Oracle's revenues for this quarter were $1.7 billion, a 28 percent increase over last year's $1.4 billion in revenues. Its net income was $195 million, compared with $150 million reported a year ago, excluding charges associated with the acquisition of Navio Communications.

Revenue from Oracle's database unit was $1.3 billion, a 25 percent rise over the like period a year ago. Jeff Henley, the company's chief financial officer, said the results demonstrate that database products, which account for the lion's share of Oracle's revenue stream, are in good shape.

"Hopefully we have put to bed the concerns raised about our database business," Henley said in an interview. "I think we have proven after three quarters in a row that our database business has a good luster to it."

During its first and second quarters last year, Oracle's database sales fell below expectations, prompting worries in some analysts.

But Henley said revenues from sales of applications, which have slid over past quarters, remained flat at $98 million. He attributed this quarter's applications performance to a 100 percent increase in revenues from the like quarter a year ago, but conceded that "execution issues" also contributed.

When combining related services such as tools products with applications sales, Oracle's revenues for the quarter topped $500 million, a 37 percent increase over the same quarter a year ago.

Another problem area for Oracle remains the market in Asia, where sales declined by 14 percent. "Asia will probably continue to founder for another year or so," he said, "so we're probably halfway through" the economic crisis there. Whereas Asia once accounted for some 15 percent of Oracle's revenue, the region now contributes to only 10 percent or 11 percent, he estimated.

Meanwhile, sales in the Americas led revenue growth, followed by Europe, the Middle East and Africa, which saw a rise of 33 percent.

Despite the turmoil, Henley is bullish about Oracle's future, saying that he expects margins to improve and sales of the next version of its database to sell well. Dubbed Oracle 8i, the next-generation database will embrace a number of Internet technologies, including Sun Microsystems' Java programming language. (See related story)
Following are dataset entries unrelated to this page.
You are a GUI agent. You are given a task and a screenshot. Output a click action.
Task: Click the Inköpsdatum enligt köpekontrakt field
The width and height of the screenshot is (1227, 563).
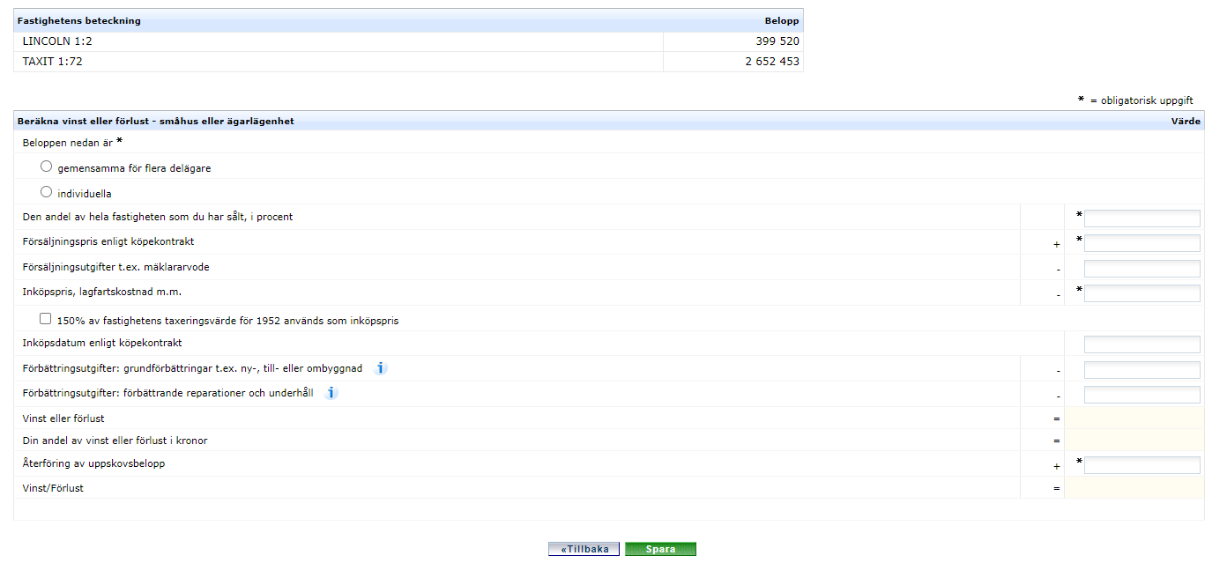(1141, 343)
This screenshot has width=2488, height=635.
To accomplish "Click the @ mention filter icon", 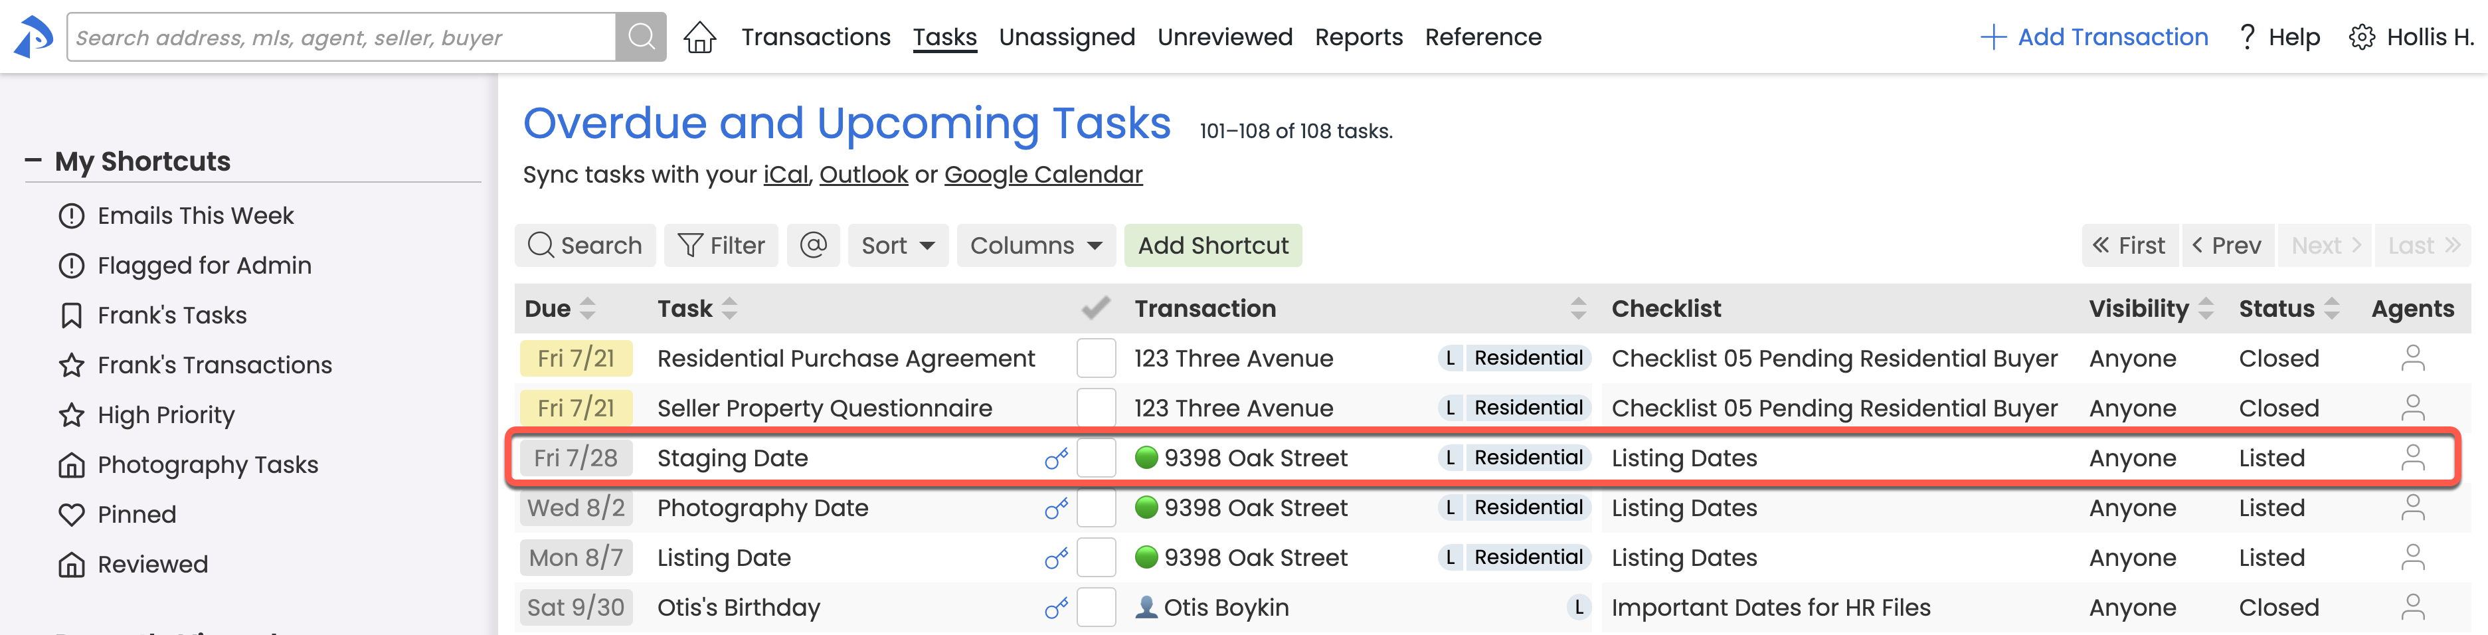I will point(813,245).
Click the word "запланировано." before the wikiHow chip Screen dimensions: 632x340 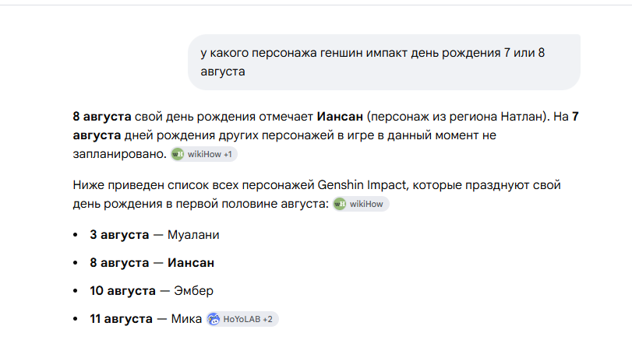(x=120, y=154)
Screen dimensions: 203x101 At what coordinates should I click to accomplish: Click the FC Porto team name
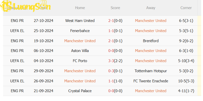pyautogui.click(x=80, y=61)

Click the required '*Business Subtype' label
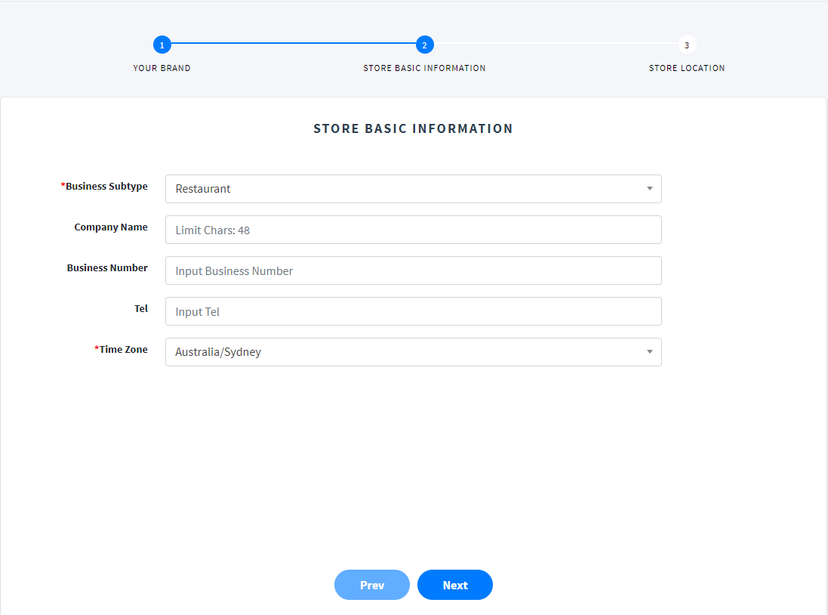105,187
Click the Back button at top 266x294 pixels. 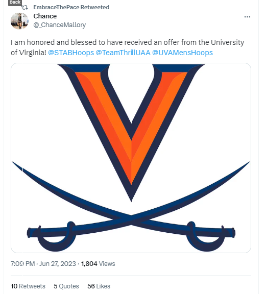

Oracle's rosy forecast echoes comments the company's chief executive made at a press gathering yesterday. Larry Ellison said that the database business has not yet matured, contrary to analysts' prognostications, and noted that Oracle now is competing with fewer competitors for database market share.

"I have only IBM and Microsoft to compete with, since Sybase and Informix are having a hard time sustaining their business," he added, hinting that with the trend toward Internet-based computing growing, Oracle will be a player with its database and application offerings.

With a steady rise in revenue during the past few years--topping $7 billion for fiscal 1998--Oracle is regarded as a powerhouse in the software industry. But Asia's economic woes and a database market that many say has reached a saturation point nevertheless have caused some analysts to turn bearish on Oracle as well as other database companies.

Last December, those trends caused Oracle to post disappointing earnings that touched off a sharp drop in the company's stock. Oracle has had a hard time recovering ever since, despite posting earnings that have met or exceeded analysts' forecasts. During the past year, Oracle has traded as high as 40.0625 and as low as 17.75. It closed at 22.125, up 0.3125.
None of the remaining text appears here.